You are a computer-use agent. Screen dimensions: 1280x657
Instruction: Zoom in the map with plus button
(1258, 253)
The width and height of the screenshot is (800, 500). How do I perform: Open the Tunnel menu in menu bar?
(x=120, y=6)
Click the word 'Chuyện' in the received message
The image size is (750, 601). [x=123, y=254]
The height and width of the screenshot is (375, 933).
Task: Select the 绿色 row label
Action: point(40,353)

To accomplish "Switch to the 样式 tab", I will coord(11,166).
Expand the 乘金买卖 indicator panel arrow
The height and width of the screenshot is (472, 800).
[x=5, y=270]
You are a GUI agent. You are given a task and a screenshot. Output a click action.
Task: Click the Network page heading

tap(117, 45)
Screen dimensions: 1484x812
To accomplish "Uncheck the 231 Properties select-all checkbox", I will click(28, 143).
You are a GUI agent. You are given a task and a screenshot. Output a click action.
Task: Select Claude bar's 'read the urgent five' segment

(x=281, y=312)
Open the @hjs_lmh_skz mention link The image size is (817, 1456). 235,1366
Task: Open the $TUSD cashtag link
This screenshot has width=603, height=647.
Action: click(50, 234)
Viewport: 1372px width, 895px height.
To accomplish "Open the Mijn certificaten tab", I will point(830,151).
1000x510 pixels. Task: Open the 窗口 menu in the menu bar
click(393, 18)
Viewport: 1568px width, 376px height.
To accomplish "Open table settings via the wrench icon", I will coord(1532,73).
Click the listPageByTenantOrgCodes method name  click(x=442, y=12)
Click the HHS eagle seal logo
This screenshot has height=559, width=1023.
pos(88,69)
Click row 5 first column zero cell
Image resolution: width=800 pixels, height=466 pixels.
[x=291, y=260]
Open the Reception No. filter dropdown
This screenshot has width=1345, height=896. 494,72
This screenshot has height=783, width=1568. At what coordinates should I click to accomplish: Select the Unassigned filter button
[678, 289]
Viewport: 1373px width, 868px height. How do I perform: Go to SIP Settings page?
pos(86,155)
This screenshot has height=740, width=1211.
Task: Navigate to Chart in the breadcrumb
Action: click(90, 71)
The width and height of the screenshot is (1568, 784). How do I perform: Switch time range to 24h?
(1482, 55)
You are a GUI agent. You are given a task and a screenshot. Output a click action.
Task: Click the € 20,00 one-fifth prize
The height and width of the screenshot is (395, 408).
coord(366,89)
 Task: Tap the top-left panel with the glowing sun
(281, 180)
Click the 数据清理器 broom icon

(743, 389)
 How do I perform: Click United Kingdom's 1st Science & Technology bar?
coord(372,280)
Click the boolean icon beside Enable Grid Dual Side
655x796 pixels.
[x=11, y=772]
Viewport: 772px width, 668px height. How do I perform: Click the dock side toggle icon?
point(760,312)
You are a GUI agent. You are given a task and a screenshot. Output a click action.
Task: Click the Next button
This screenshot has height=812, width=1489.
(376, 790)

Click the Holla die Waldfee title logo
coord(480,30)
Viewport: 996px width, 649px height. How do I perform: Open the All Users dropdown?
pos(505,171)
· · · · ·
Challenge:
Lay out as a JSON list of strings the lines of the data above, starting with the line containing "Open the @hjs_lmh_skz" and going on through the line containing "click(393, 18)", one string per line and blank lines omitted.

Answer to the task:
[
  "Open the @hjs_lmh_skz mention link The image size is (817, 1456). 235,1366",
  "Task: Open the $TUSD cashtag link",
  "This screenshot has width=603, height=647.",
  "Action: click(50, 234)",
  "Viewport: 1372px width, 895px height.",
  "To accomplish \"Open the Mijn certificaten tab\", I will point(830,151).",
  "1000x510 pixels. Task: Open the 窗口 menu in the menu bar",
  "click(393, 18)"
]